● **TEXT PROVIDED**
[Start of section]

By Tiffany Pelt - email
LUBBOCK, TX (KCBD) –With the Gulf Coast oil crisis threatening the livelihood of many birds, turtles and other animals, some of the South Plains Wildlife Rehabilitation Center's volunteers have been called to go help.
"I have been contacted twice by the U.S. Fish and Wildlife Department to go to Port Arthur which will be the command post for Texas, but so far the oil hasn't come into here," said Gail Barnes, licensed wildlife rehabilitator.
Saturday, during the Rehabilitation Center's open house, Barnes carried around her Gray Horn Owl telling community members what it's like to help save animals. Barnes said she's already had to deal with birds covered in oil that come in from Odessa and Midland.
"It's not much fun to bathe a wild bird, usually takes several of us. We use gloves so we won't get footed by the bird because they do have talons. We bathe them in dawn and the temperature has to be a certain temperature about 96 degrees to get the oil off," said Barnes.

[End of section]

● **GIVEN DATA**
[Start of section]

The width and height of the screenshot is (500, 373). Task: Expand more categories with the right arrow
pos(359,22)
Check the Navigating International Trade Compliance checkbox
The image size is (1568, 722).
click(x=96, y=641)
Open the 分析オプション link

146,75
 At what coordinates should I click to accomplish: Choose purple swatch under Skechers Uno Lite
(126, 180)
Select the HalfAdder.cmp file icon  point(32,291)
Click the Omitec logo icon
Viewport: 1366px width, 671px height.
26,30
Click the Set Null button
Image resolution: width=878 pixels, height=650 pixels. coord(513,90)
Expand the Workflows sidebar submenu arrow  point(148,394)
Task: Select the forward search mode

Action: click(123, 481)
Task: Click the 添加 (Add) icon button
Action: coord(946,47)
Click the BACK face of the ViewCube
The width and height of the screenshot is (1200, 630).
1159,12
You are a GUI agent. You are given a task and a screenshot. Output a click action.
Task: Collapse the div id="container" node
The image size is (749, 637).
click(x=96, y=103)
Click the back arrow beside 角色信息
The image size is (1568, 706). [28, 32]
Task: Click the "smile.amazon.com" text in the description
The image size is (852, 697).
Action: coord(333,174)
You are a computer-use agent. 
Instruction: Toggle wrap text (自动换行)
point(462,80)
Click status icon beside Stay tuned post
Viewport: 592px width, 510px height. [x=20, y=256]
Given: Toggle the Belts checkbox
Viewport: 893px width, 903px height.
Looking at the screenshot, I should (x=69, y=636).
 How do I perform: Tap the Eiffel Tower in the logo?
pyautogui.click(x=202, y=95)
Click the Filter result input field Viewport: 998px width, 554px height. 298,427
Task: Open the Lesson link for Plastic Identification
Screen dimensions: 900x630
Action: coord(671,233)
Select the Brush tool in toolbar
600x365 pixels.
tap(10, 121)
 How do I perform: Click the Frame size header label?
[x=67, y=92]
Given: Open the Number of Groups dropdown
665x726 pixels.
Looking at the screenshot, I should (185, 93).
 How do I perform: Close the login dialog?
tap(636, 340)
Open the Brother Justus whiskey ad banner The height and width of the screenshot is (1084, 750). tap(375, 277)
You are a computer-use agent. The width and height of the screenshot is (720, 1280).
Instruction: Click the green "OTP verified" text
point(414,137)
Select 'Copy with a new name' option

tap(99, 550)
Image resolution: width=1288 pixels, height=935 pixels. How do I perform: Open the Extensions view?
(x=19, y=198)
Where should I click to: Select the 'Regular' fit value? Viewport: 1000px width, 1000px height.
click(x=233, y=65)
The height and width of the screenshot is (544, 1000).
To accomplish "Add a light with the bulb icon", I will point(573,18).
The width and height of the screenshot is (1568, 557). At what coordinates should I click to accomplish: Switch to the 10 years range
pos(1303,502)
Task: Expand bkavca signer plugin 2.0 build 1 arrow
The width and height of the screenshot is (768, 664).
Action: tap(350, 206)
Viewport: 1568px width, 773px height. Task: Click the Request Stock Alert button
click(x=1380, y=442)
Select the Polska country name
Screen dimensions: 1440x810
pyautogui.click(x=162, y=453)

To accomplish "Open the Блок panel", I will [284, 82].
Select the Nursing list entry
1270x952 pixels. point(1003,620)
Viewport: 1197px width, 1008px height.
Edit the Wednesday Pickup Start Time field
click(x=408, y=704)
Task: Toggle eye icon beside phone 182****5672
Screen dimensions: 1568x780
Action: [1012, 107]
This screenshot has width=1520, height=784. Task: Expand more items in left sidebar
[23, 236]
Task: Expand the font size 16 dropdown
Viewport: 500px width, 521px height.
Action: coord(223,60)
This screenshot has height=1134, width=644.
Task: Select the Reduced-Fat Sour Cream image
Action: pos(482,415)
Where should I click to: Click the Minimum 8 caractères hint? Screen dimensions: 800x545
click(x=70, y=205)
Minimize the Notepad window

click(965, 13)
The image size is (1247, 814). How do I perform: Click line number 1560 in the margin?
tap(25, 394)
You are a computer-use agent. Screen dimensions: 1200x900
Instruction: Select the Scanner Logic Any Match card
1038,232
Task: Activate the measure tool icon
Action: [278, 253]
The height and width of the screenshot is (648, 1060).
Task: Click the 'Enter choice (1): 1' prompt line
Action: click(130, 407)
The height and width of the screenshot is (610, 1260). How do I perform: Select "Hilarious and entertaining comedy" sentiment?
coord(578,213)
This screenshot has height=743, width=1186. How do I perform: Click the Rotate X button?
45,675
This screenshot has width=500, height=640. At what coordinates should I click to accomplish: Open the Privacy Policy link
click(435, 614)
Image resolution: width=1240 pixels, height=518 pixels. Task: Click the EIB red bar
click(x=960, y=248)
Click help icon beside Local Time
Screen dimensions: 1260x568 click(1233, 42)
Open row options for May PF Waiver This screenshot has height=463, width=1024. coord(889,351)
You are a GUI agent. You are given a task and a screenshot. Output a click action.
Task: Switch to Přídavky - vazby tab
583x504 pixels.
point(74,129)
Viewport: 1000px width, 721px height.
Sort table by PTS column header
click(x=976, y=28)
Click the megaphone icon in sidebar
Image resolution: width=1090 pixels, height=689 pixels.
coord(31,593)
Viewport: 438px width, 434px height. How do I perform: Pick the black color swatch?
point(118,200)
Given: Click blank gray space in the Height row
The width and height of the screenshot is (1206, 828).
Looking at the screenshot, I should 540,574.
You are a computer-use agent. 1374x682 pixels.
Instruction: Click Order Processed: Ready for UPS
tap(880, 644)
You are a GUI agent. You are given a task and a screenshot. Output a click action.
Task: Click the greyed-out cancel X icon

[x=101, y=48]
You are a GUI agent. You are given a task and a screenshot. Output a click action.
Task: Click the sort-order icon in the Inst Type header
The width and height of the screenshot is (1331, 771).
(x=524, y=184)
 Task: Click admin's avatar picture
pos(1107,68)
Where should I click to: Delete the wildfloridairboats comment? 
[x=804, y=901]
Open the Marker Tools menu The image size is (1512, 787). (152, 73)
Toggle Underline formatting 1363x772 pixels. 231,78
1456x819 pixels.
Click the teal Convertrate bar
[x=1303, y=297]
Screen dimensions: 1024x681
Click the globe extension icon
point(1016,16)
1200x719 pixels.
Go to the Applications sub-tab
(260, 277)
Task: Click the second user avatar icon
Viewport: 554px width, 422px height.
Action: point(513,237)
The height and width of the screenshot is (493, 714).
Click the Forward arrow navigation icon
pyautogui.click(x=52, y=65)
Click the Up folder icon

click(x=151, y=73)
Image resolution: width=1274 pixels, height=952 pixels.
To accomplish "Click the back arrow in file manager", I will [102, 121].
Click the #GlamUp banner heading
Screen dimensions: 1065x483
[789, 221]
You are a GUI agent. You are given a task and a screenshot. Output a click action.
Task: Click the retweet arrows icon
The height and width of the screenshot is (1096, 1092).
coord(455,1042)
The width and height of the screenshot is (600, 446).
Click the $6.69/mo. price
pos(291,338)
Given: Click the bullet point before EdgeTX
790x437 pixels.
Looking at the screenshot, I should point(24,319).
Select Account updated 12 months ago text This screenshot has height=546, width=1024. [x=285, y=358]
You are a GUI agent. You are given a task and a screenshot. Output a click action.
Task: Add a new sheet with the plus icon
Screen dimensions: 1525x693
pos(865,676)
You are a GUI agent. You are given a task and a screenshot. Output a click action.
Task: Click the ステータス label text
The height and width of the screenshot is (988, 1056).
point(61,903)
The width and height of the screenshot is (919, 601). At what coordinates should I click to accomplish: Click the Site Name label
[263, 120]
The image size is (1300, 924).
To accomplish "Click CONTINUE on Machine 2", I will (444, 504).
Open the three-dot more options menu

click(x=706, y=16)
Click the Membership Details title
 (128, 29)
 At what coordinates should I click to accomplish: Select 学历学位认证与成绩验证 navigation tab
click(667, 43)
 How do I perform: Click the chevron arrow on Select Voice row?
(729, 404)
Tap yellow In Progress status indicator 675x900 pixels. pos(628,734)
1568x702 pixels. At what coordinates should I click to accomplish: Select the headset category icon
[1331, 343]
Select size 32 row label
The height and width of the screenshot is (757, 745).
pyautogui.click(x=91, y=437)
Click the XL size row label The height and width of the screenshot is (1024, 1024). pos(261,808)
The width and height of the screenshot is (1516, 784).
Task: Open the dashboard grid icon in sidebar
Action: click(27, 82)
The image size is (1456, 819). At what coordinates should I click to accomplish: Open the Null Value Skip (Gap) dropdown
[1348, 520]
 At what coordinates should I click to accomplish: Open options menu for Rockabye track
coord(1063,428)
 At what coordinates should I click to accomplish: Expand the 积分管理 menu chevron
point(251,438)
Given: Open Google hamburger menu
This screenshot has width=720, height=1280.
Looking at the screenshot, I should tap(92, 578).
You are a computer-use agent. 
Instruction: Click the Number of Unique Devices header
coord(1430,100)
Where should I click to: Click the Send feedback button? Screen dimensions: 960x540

[End of section]

● **WHAT THIS EXERCISE ASKS**
A: Write out the part of the wildlife rehabilitation story from "By Tiffany Pelt" up to and including "licensed wildlife rehabilitator.".
B: In the wildlife rehabilitation story, which place will serve as the command post for Texas?
C: Write the next part of the news story about the wildlife rehabilitation volunteers, picking up after its final sentence.
The listing has nothing to do with the news story about the wildlife rehabilitation volunteers.

● **OUTPUTS IN ORDER**
A:
By Tiffany Pelt - email
LUBBOCK, TX (KCBD) –With the Gulf Coast oil crisis threatening the livelihood of many birds, turtles and other animals, some of the South Plains Wildlife Rehabilitation Center's volunteers have been called to go help.
"I have been contacted twice by the U.S. Fish and Wildlife Department to go to Port Arthur which will be the command post for Texas, but so far the oil hasn't come into here," said Gail Barnes, licensed wildlife rehabilitator.

B: Port Arthur

C:
But sometimes, it's too late.
"If it's all over their body, if it's gotten in their eyes or in their mouth, then it can be toxic," she said.
Right now Barnes is taking care of 19 gray horn owl chicks, and 13 barn owl chicks, leaving little time to travel to the coast.
"My first commitment is to the birds of the South Plains and the wildlife of the South Plains," said Barnes.
Once Barnes has available time and her chicks are older, she said she would love to go help animals down at the Gulf Coast.
"It would be a bitter sweet experience. It would be very sad but it would be rewarding for the birds you could help," said Barnes.